YOUR SOLIN GENERATED RECIPE
Seared Salmon with Roasted Asparagus and Sweet Potato Mash
Enjoy a vibrant plate featuring a perfectly seared salmon fillet atop a bed of roasted asparagus, complemented by a silky sweet potato mash enriched with nonfat Greek yogurt. This dish harmonizes delicate flavors and textures for a wholesome, balanced dinner.
INGREDIENTS
5 oz Salmon Fillet
1 cup Asparagus
130 g Sweet Potato
1/2 cup Nonfat Greek Yogurt
1 tsp Olive Oil
PREPARATION
Preheat your oven to 425°F.
Toss the asparagus with a pinch of salt and a few drops of olive oil, then spread them on a baking sheet. Roast for 10-12 minutes until tender and slightly crisp.
Meanwhile, steam or boil the sweet potato until soft, about 15-20 minutes.
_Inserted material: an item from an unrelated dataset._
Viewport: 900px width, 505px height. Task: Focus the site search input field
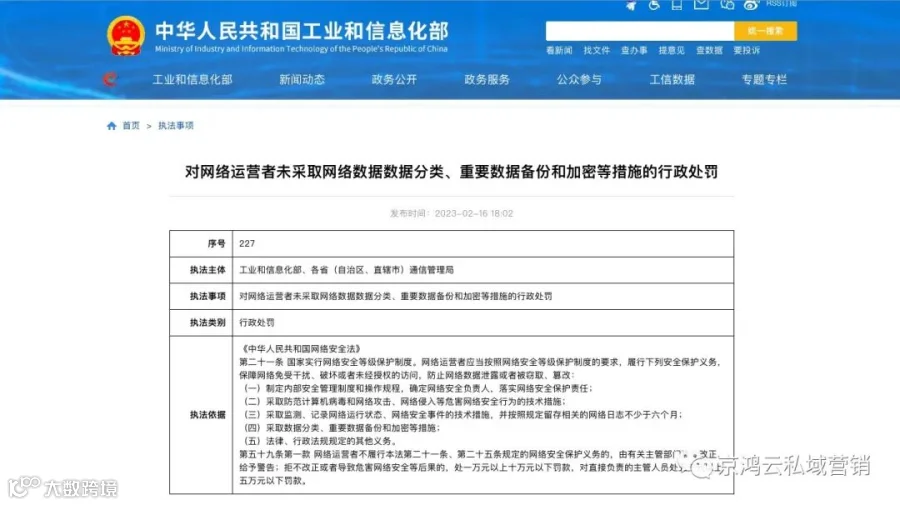(x=639, y=31)
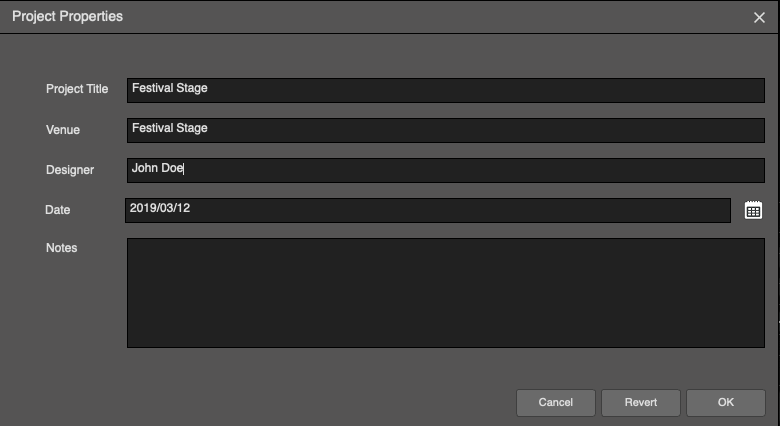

Drain and transfer to a bowl.
Mash the sweet potato with nonfat Greek yogurt until smooth and creamy. Season with salt and pepper to taste.
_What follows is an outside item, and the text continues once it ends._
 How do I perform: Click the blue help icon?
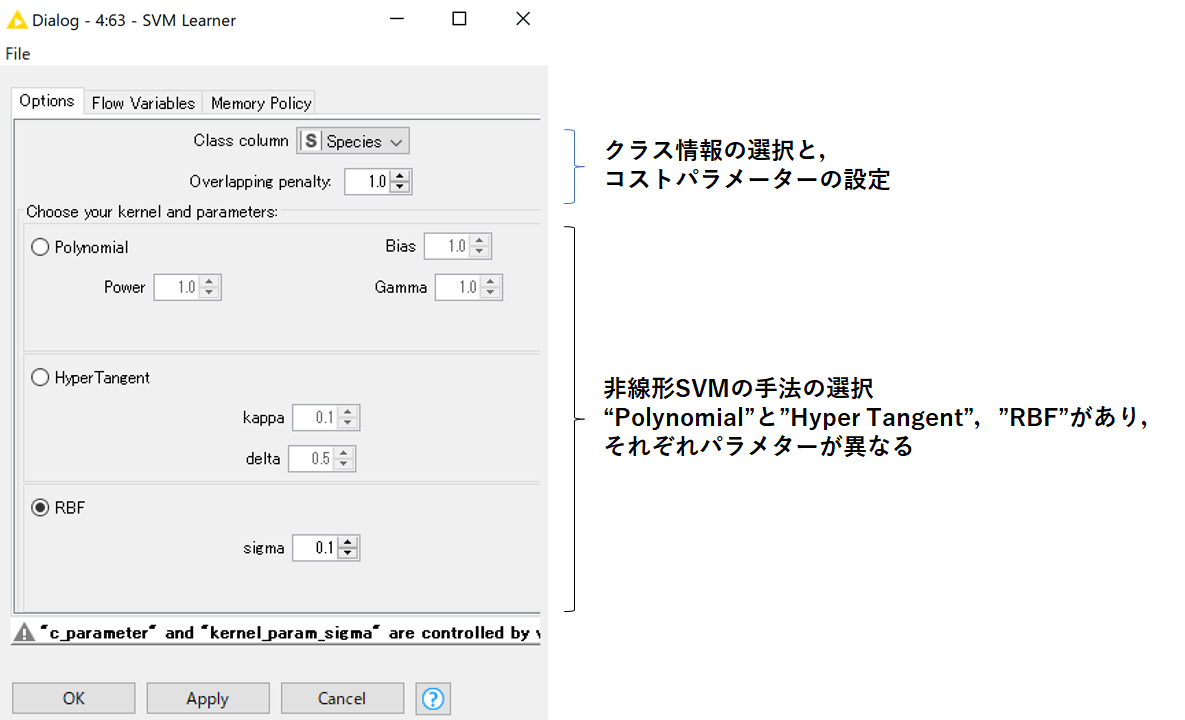[432, 697]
Heat a non-stick skillet over medium-high heat with a teaspoon of olive oil. Pat the salmon fillet dry, season with salt and pepper, and sear it skin-side down for about 3-4 minutes until golden. Flip and cook for an additional 2-3 minutes until done to your liking.
Plate the sweet potato mash as a base, lay the seared salmon on top, and arrange the roasted asparagus on the side. Serve immediately.